**Instructions:**
1: From the mineral reactivity text, list every sentence that mentions the Mtr pathway.
2: Please translate this sentence from the mineral reactivity text into Spanish: "Shewanella oneidensis is a naturally occurring biofilm producing metal-reducing bacterium."

Study text START

Tuning mineral reactivity

Can we tune the subsurface mineralogy and reactivity by engineering microbes?

 

Iron oxides in our subsurface can greatly aid in e.g. contaminant removal from ground water reservoirs or soils. It is hard, though,  to control the determing mineral paramaters such as phase and reactivity of an already formed sediment.  Dissimilatory microbes, however, readily can transform iron oxides  by delivering electrons produced as part of their metabolismcan.

 

The rate of this reduction process is key for the final mineral phase. Another player is the bacterial associated extracellular matrices (EM) which offer preferential binding sites for nucleation and waslily can adsorb free ions. The variation in the EM and electron production rate between bacteria make it hard to predict the end-product from microbial induced transformations of existing nanoparticulate iron oxide.

 

Shewanella oneidensis is a naturally occurring biofilm producing metal-reducing bacterium. It transports electrons via the Mtr pathway which is a series of transmembrane intermolecular electron transfer events to extracellular solid minerals. In contrast the popular model microbe Escherichia coli lacks the Mtr pathway and is hence not able to reduce solid metals. We are using an engineered E.coli that expres the Mtr pathway to try and optimize controls on transformation by electron transport.

Study text END
Data START

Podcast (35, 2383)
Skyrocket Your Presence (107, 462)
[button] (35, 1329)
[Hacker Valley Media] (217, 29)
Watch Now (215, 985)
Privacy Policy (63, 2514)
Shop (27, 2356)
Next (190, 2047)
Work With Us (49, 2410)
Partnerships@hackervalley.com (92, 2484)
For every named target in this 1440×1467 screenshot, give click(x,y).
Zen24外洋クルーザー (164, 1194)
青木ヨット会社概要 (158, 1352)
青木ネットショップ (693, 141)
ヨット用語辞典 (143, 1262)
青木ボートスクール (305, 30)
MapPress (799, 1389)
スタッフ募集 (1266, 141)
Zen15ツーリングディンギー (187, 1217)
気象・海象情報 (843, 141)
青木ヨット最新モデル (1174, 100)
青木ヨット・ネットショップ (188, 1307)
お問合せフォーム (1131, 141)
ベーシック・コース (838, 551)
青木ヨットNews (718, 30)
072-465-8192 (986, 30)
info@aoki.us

Data END

**Responses by item number:**
1:
- It transports electrons via the Mtr pathway which is a series of transmembrane intermolecular electron transfer events to extracellular solid minerals.
- In contrast the popular model microbe Escherichia coli lacks the Mtr pathway and is hence not able to reduce solid metals.
- We are using an engineered E.coli that expres the Mtr pathway to try and optimize controls on transformation by electron transport.

2: Shewanella oneidensis es una bacteria reductora de metales, productora de biopelículas y de origen natural.